Все было в этой процессии. И алые подушечки с наградами, и траурные речи, и троекратный ружейный салют. И только та, которую он любил последней, та, в которой любви остался нерасплесканный океан, так и не смогла приблизиться к гробу. Не удалось ей погладить потускневшие волосы Бешеного – кто-то недобро отталкивал ее в сторону, наступал на ноги, а она смотрела с каким-то мертвым удивлением на маленькую женщину в черном платке, долго ласкавшую в последний раз белое, студеное лицо Гаврилы, глядела на четверых детей, которым было холодно и скучно, и сама мечтала в Гаврилин гроб улечься, по старому египетскому обычаю…

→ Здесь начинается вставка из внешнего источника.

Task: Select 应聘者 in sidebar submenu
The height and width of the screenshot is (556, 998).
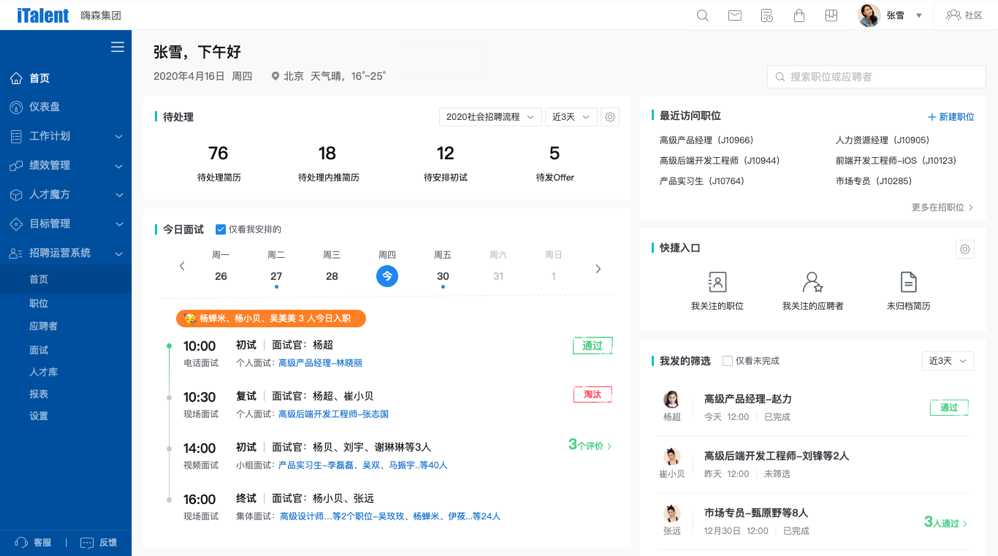Action: [x=43, y=326]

«Откуда дети, откуда жена?» – коротко пронеслось у нее в голове.

А потом, когда покойного накрывали крышкой, ей показалось, что Бешеный открыл глаз и просиял его искусственной голубизной Юльке…

– Это Жан ему глаз подарил! – сообщила она кому-то. – Боевой товарищ…

Ей сунули под нос нашатыря, от запаха которого она закашлялась, а потом заплакала совсем по-детски…

Наскоро вогнали несколько гвоздей в крышку гроба и принялись опускать ящик в землю. Пришлось класть неглубоко, так как сорокаградусный мороз победил землекопов, сделав почву гранитной. Зато закопать получилось быстро.

Когда она одиноко плелась к выходу, откуда-то донеслось шепотливое:

– Для пигалицы этой у своей жены розы стащил. Ее за это с оранжереи вэдээнховской поперли! Чуть из партии не выгнали!

Вот такая была первая Юлькина любовь. Недолгая, с обманом и смертью…

2

Ангелине Лебеде показалось, что некая расплывчатая тень пронеслась на приличной скорости окрест домов, находящихся на противоположной стороне бульвара. Было глубоко за полночь, и старуха могла бы счесть, что ей это лишь почудилось, если бы она уже не сочла так накануне. В это же самое время, вчера, загадочное летящее существо на мгновения перекрыло свет, проливающийся из окон противу ее квартиры, и скрылось за крышей дома номер двадцать два.